Directions for this task →
Retype, word for word, each line between the lines holding "You are a GUI" and "Screen dimensions: 346x235", inclusive, and leave the rest of the data alone.

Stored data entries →
■ ■ ■
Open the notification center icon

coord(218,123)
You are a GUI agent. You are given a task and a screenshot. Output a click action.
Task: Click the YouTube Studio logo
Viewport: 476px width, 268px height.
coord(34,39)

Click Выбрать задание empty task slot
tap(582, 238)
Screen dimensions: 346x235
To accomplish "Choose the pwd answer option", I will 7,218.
■ ■ ■
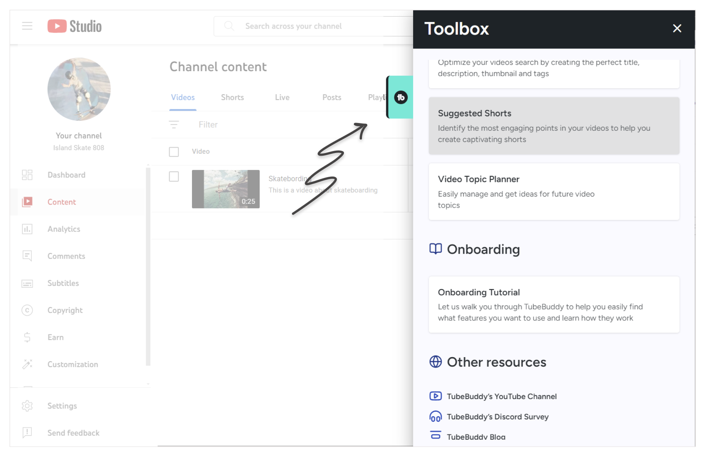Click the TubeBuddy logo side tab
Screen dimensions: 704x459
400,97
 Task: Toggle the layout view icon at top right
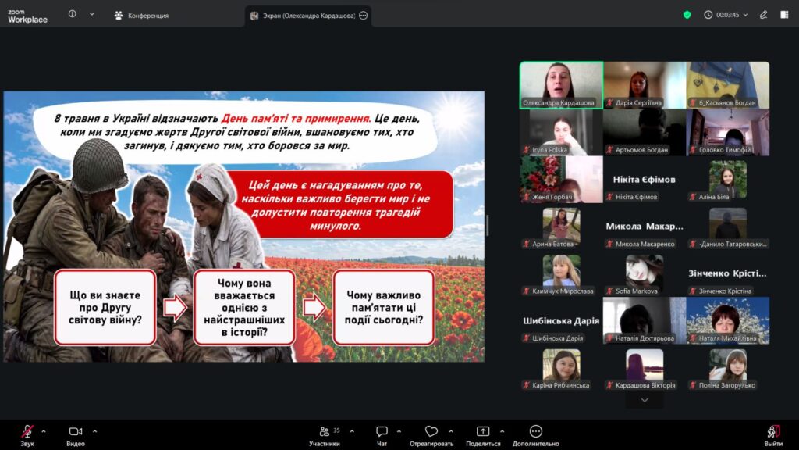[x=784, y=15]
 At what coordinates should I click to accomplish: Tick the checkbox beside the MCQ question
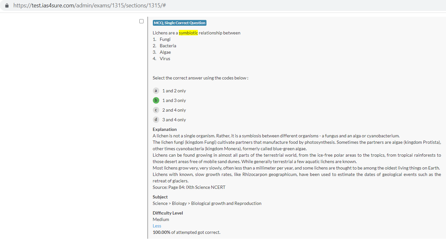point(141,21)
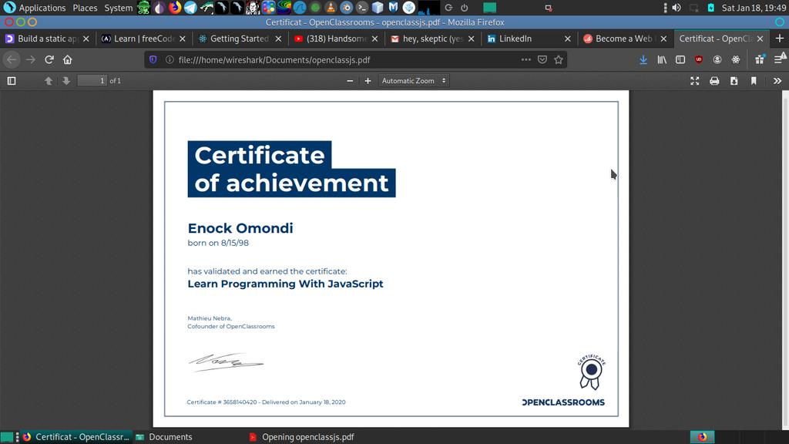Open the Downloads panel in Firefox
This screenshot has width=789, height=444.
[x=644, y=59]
■ ■ ■
Exercise answer →
You are a GUI agent. You are given a task and a screenshot. Output a click action.
Task: Click the YouTube Studio logo
Viewport: 476px width, 268px height.
coord(34,39)

Click Выбрать задание empty task slot
tap(582, 238)
Screen dimensions: 346x235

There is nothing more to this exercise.